Under a canopy of trees, next to the water and planning to be there for the next 13 miles. It really made my heart happy. It made my running legs happy. 

. . . We headed out at 5:30 a.m., me, Jack & Diane. (Mellencamp on the radio) “Jack and Diane” in the car in front of me. We stopped at Starbucks for coffee and we drove 1 1/2 hours to Fiery Gizzard.  Fiery Gizzard is a 13 mile trail that starts near Mont Eagle (Foster Falls) and ends in Tracy City (Sycamore Falls). For those of you familiar with the Ragnar TN course, the trail head, near Tracy City is like 300 yards from the exchange at Tracy City Elementary. I did not know it was so close, until Saturday. The last time I ran Fiery Gizzard was for the HardWin race in November. I was anxious to be back. I was anxious for adventure. Seriously, no better people to be part of an adventure with than ‘Jack and Diane’. 

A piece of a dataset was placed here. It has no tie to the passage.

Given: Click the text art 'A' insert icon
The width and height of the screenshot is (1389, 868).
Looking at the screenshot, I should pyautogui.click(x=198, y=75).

Do something that makes you feel altogether alive! Part safe. Part adventure. Part unknown.

We parked one car at the Tracy City trailhead and drove to the Foster Falls trailhead to start. The trail is approximately 13 miles one way. There are bathrooms at both ends of the trail. Jack (Kevin) was going to do 26 miles. Me and Diane (Teresa) were going to run 13. 🙂 We parked our other car at Foster Falls, put on our vests, filled up our water bottles, went to the bathroom one last time and we were off. Don’t read too much into my reference of Jack & Diane. It was the first song that played for this road trip and Kevin & Teresa are def American kids. 🙂

The trail is very runnable. The total elevation one way is approximately 1500′. It is well marked with white aluminum blazes, nailed to the trees. For those of you unfamiliar with the term, blazes, it is used to describe a trail marker, permanently attached to trees/rocks, along a trail to keep you on course. There are places on this trail that you have to stop and look around for the next blaze, before moving on. But, for the most part, I think this trail is easy to follow.

The first 8 miles from Foster Falls is easy to run. At the 8 mile mark, the trail brings you to a junction at Raven’s Point Campsite. Def, take the 1/2 mile side trail to the Raven’s Point Overlook. You are rewarded with a 180 degree view, gorgeous. Once back to the Raven’s Point Campsite you can run 4.3 miles to Grundy Forest trailhead or you can run 4.5 miles to the Grundy Forest trailhead. For the  race, it follows the 4.3 mile distance. We decided to try the 4.5 mile side. I am grinning from ear to ear atm because I am looking at the free map that is at the trailhead and it says of the section we followed, “travels bottom of gorge, rocky and strenuous!!” Seriously! No joke!

Yep. . . rocky and strenuous. Pretty much a rock garden, long ascents, long descents for the entire 4.5 miles. I tried my best to have a good attitude. Just when you thought, “YAYE, DIRT!” There were more rocks. The rocks were just small enough to make moving very fast on them difficult. Imagine, the Stump Jump rock garden, the Savage Gulf rock garden and you get my drift. I secretly LOVED it. Yes, LOVED it. I think it would be a good training stimulus to start at Grundy Forest trailhead, run the non-rock garden portion of the trail to Foster falls and then, return to Grundy Forest trailhead via the rock garden.

Until we got close to Sycamore Falls, we only saw one hiker and one camper the entire time. Sycamore Falls has a popular swimming hole. There were many families at this end of the trail.

The surrounding beauty, the constant sound of water, the bridges over the water, the water falls, the quiet. . . can’t wait to go back.